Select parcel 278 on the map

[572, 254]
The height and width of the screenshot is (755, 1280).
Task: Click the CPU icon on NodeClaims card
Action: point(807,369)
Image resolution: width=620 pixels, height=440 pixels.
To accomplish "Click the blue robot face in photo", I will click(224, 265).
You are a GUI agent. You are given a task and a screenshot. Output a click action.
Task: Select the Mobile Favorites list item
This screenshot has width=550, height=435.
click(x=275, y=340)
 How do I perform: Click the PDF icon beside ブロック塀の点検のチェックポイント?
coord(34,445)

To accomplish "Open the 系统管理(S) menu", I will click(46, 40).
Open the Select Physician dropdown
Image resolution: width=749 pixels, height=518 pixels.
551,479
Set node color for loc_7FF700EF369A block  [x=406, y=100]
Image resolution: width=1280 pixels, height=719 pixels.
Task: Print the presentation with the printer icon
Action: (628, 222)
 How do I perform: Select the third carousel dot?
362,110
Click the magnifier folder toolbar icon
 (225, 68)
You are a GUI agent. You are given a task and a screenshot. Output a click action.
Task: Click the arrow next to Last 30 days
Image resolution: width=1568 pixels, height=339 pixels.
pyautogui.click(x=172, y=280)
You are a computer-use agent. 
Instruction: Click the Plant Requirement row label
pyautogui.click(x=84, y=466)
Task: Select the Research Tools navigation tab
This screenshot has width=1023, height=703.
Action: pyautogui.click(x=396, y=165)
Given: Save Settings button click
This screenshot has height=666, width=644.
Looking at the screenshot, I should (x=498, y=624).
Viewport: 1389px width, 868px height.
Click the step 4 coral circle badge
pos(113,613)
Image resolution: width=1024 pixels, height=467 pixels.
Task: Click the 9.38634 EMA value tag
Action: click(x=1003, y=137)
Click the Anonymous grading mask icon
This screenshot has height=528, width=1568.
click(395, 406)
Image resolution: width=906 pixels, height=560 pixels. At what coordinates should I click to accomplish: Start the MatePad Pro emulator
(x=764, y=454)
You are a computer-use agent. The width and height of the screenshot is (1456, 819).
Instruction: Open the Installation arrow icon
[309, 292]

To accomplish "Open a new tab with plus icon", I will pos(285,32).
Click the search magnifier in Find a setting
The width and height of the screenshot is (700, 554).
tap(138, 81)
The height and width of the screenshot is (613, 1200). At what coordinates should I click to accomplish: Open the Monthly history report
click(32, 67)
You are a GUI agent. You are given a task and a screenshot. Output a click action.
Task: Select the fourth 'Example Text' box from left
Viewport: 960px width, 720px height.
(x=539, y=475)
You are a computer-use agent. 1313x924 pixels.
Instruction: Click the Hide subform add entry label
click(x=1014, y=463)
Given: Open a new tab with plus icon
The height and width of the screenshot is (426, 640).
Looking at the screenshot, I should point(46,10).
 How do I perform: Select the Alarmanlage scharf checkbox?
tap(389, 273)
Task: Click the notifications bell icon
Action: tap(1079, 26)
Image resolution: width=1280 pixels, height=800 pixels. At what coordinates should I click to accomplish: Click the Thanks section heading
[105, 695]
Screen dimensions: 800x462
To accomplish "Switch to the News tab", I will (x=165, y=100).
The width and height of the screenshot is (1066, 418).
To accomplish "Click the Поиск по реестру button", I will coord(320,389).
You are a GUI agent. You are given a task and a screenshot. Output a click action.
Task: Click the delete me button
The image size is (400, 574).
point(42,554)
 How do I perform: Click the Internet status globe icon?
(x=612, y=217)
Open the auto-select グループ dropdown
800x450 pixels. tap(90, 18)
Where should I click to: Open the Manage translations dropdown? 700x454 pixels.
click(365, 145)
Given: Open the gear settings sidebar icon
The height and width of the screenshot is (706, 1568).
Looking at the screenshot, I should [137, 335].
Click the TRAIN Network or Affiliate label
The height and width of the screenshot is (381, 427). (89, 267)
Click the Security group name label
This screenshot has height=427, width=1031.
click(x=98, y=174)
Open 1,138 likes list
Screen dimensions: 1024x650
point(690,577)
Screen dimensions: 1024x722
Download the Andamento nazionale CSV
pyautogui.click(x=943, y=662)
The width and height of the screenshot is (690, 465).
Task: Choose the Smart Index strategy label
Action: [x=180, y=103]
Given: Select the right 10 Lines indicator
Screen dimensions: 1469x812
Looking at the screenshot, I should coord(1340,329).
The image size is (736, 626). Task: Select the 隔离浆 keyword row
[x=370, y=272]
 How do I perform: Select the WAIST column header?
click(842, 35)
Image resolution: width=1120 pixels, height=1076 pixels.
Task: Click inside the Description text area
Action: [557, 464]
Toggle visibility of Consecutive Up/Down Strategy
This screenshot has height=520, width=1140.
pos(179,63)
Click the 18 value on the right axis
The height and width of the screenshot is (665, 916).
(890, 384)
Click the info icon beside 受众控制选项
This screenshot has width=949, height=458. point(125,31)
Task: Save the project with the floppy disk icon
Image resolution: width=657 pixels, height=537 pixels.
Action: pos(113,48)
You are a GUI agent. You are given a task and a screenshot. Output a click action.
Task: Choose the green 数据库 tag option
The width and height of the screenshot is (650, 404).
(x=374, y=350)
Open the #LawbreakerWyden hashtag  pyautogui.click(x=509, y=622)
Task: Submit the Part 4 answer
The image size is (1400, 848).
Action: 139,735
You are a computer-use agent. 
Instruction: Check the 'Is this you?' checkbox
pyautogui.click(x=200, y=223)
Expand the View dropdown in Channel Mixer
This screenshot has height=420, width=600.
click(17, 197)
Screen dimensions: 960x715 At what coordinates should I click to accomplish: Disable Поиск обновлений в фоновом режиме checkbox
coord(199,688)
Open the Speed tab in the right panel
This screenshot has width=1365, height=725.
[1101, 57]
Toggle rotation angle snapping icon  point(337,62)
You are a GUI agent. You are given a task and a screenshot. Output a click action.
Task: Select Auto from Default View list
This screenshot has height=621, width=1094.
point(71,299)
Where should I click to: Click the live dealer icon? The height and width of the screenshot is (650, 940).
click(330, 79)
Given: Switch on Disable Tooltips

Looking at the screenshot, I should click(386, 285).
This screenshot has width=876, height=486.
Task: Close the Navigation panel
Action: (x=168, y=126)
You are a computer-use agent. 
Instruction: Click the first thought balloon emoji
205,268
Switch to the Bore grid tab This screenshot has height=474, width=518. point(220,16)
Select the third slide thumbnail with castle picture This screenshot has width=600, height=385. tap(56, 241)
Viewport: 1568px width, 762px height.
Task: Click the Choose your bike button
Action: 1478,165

=======

INSTRUCTIONS FOR THE TASK: Lines containing the string "list" are the ones to copy from the entries above.

WRITTEN ANSWER:
Task: Select the Mobile Favorites list item
Open 1,138 likes list
Task: Select Auto from Default View list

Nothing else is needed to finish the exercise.